Sports

Top recruits have Seton Hall thinking big

Every college basketball team in the country is thinking big this time of year, from Kentucky to Kennesaw State.

Seton Hall isn’t any different, but the Pirates believe it’s not just day-dreaming.

It can’t be any worse than last year, when injuries ate away at coach Kevin Willard’s roster like a bunch of termites, leading to a dismal 3-15 Big East mark. By the end of the season, he had a rotation of six players, many of whom were beaten down by the heavy workload.

“You had to be tough to get through a year like that,” senior forward Fuquan Edwin, selected to the all-Big East second team, said Wednesday at the conference’s media day at Chelsea Piers.

A lot has changed in the last six months, from Willard’s coaching staff — a 50 percent turnover — to his current roster and the program’s future, the brightest in recent memory in South Orange.

Willard has compiled the fourth-ranked recruiting class in the country for next year, according to ESPN, a four-player group led by Lincoln High School star Isaiah Whitehead, a probable McDonald’s All-American.

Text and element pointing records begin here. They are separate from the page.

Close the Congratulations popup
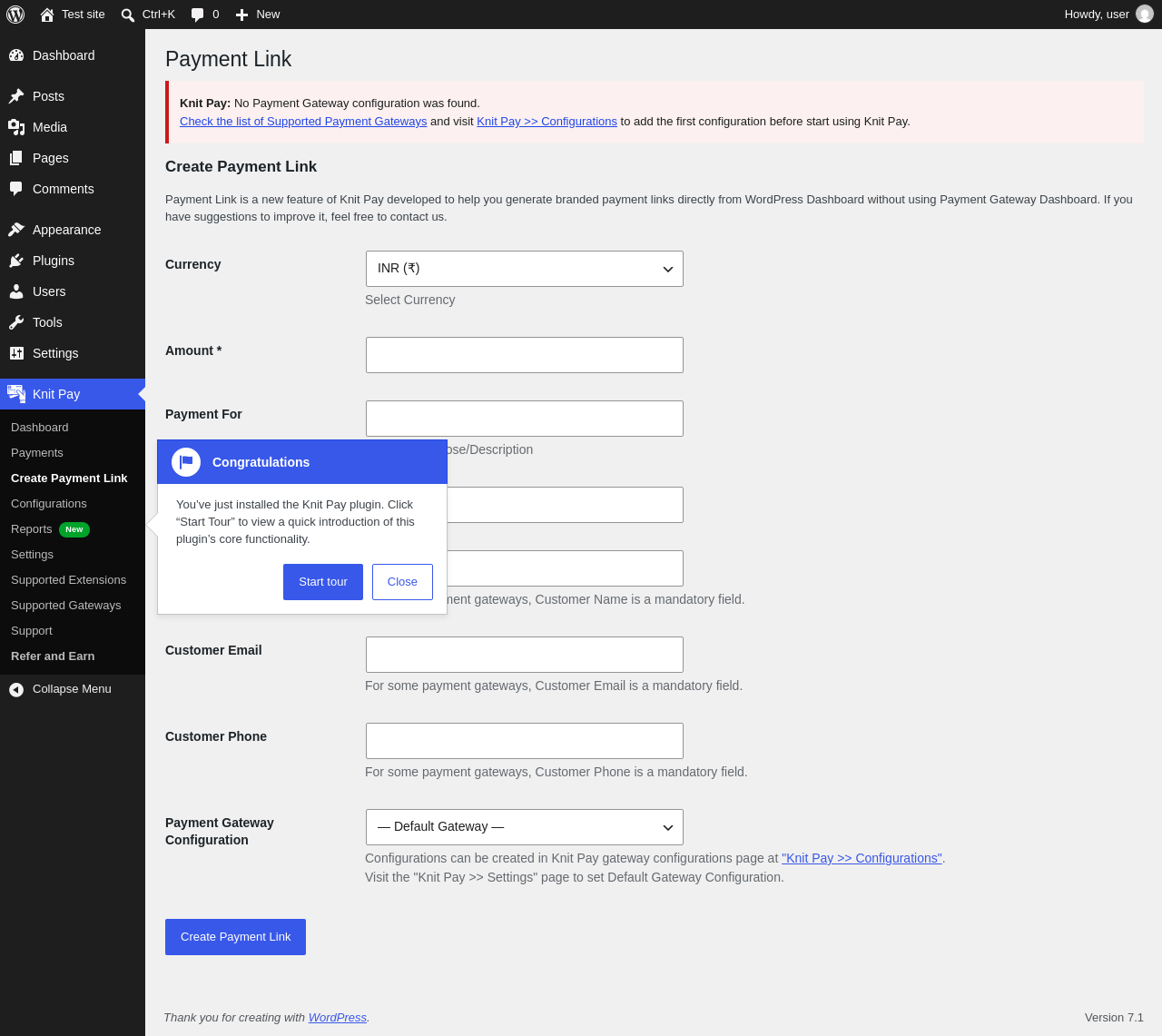Screen dimensions: 1162x1036 (x=402, y=582)
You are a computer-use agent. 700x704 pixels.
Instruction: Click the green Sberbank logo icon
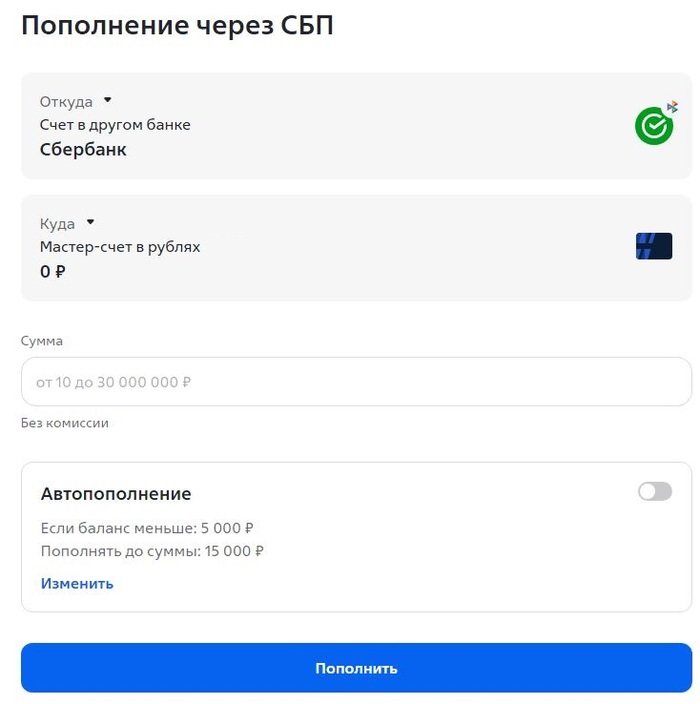tap(653, 127)
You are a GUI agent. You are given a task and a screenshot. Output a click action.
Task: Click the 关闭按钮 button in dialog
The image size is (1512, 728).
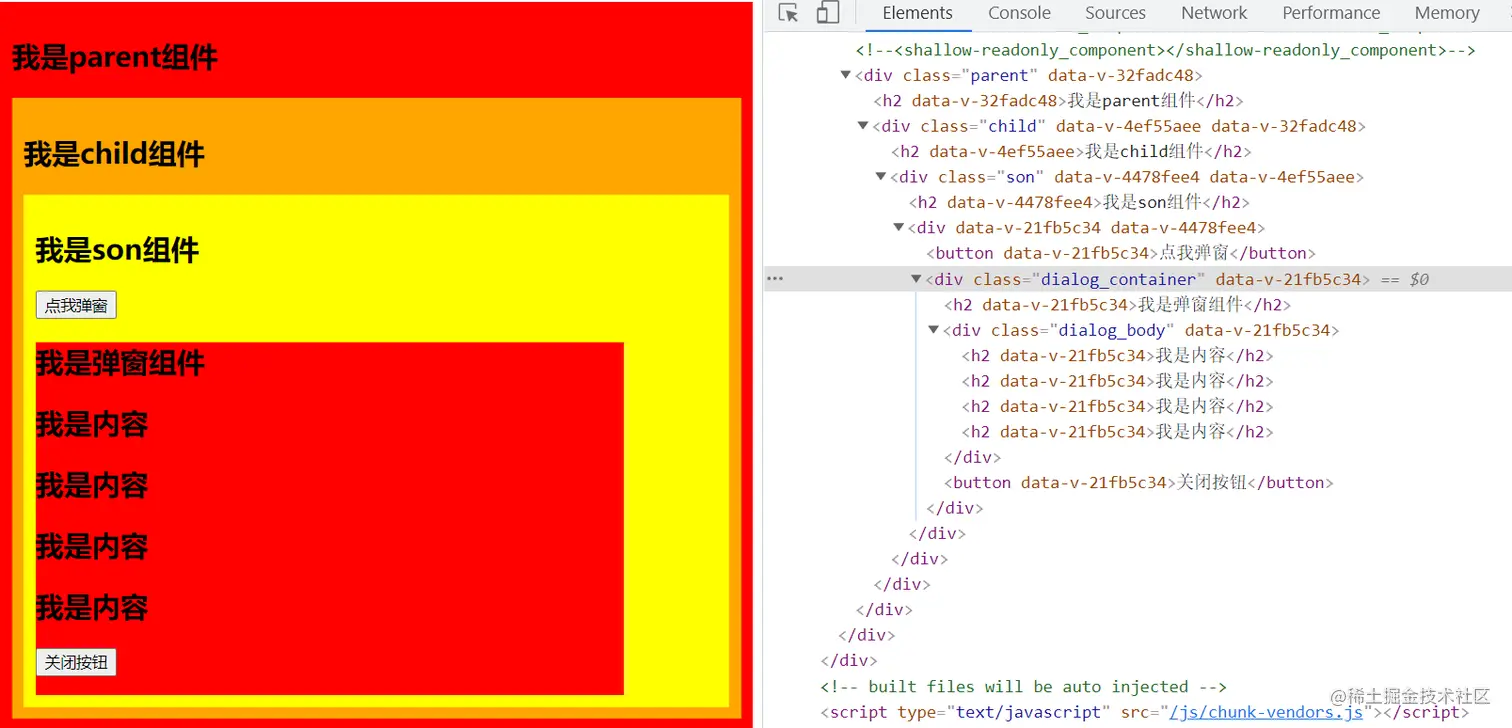76,662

Seton Hall, picked to finish eighth by the league’s coaches, isn’t just waiting for next season. The addition of New Jersey guards Jaren Sina and Sterling Gibbs likely will fortify the backcourt, forwards Patrick Auda and Brandon Mobley are healthy and last year’s leading scorer Fuquan Edwin is primed for a big season, now that the talented small forward won’t have to do virtually everything on his own.

Willard said he will use 12 players, a group that includes junior college transfers Stephane Manga and Hakeem Harris.

“I’m more excited about this team than any I have been about in a long time,” the coach said.

Sina, a top freshman recruit from Gill St. Bernard’s (N.J.) and a shooter big-time range, and Gibbs, who sat out last season after transferring from Texas, already have impressed Willard. The potent duo is interchangeable, able to rotate between each guard spot.

“I think our guard situation has improved 100 percent,” Willard said. “Sterling and Jaren have been tremendous, not only from a basketball standpoint, but leadership standpoint. We’re a much better team already with those two guys on the floor. They’ve made everybody else better around them.”

The fourth-year coach said he thinks this group can be better than the one two years ago, which won 21 games but was snubbed by the NCAA Tournament committee, because of experience and depth.

There is a buzz about the program, fueled by the big recruiting class, but also the higher hopes for this season.

“A lot of people have faith is us this year, and we have to live up to it,” Edwin said. “In our minds, it’s very realistic [to make the NCAA Tournament]. We’re pretty confident and sure with the team we have this year and the roster, we can make it.”